* **Task details**
Whatever comes before the line containing "Given: Click the 50000 y-axis tick label" stays out; transcribe that line and all that follow to the end of the records exactly, with no pictures.

═════ Data for this exercise

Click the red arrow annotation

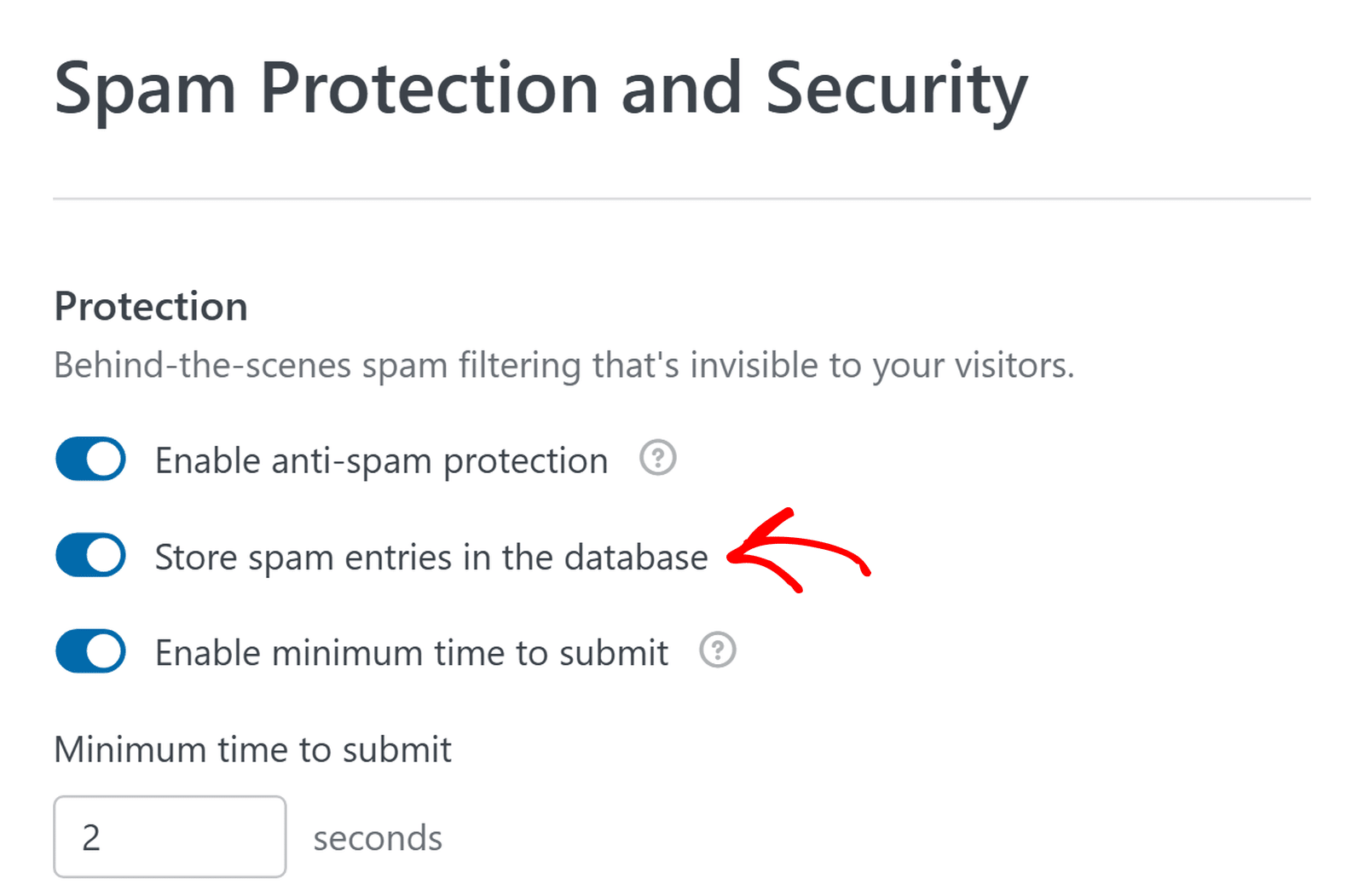[798, 551]
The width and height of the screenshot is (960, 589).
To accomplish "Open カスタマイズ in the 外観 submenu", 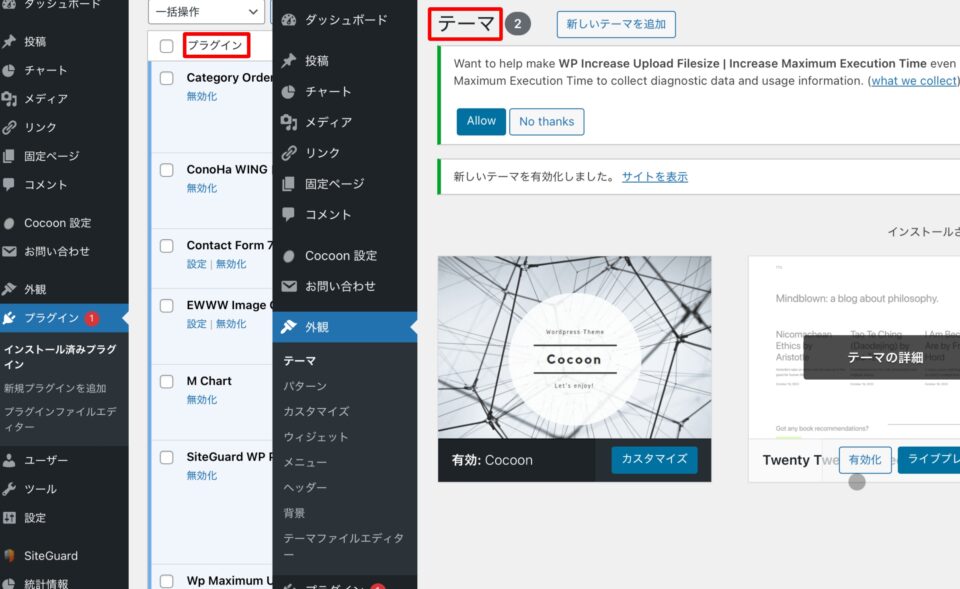I will [316, 411].
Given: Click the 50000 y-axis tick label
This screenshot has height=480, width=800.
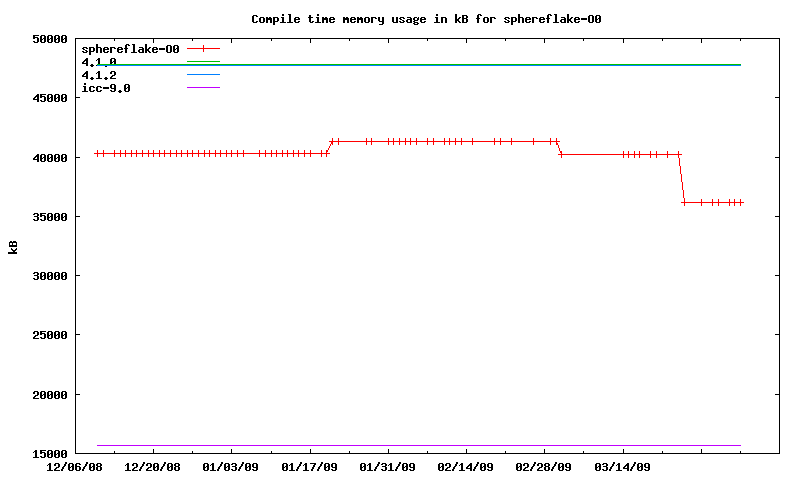Looking at the screenshot, I should [x=49, y=39].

══════════

* **Response to this task**
Given: Click the 50000 y-axis tick label
This screenshot has height=480, width=800.
Looking at the screenshot, I should [x=49, y=39].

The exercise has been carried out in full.